Lira swaps to wean banks off foreign funding
8/14/2019 2:37:47 PM
CPI FINANCIAL
The long-term currency swap auctions will serve as an additional source of lira liquidity for banks.

A Turkish central-bank swap facility launched last week is designed to reduce the banking system’s reliance on foreign markets, reported Bloomberg.

Currently, Turkish lenders have to tap foreign investors to help bridge a mismatch between their hard-currency liabilities and lira assets.

Turkey’s banking system is plagued by a low savings rate, and more than half of total deposits at local lenders are held in foreign currency. To finance loans that are mostly issued in lira, banks often have to exchange their foreign-currency holdings in the so-called offshore currency swap market, where interest rates are not always favourable.

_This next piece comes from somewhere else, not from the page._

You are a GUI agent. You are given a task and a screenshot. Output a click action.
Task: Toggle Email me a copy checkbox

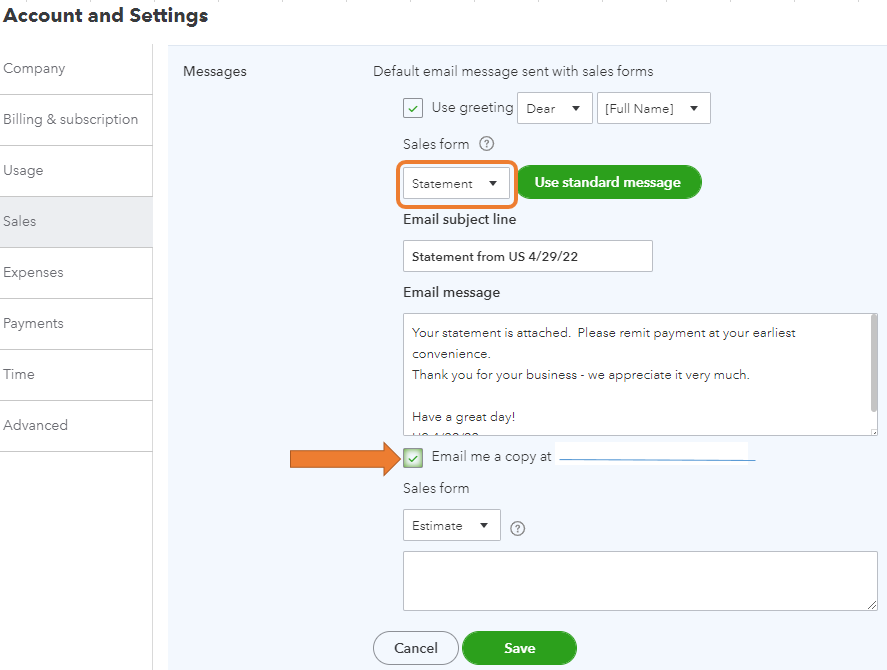coord(413,458)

The central bank swap transactions—local lenders place foreign-currency with the monetary authority in exchange for lira funding—will also boost the country’s foreign currency reserves. The latest central bank data show net reserves stood at $32.1 billion after slumping below $25 billion in May.

Türkiye Cumhuriyet Merkez Bankası (TCMB) said it will start offering banks one, three and six-month currency swaps, extending a facility launched earlier this year into longer maturities. So far, the monetary authority has offered $2.75 billion of one- and three-month swaps and priced the contracts in line with market rates.

Still, there is a lingering concern that TCMB will use the facility to inject cheaper liquidity into the system by providing money at a discount as it looks to prop up the economy. Last month, the central bank slashed the benchmark policy rate by 425 basis points, the most on record.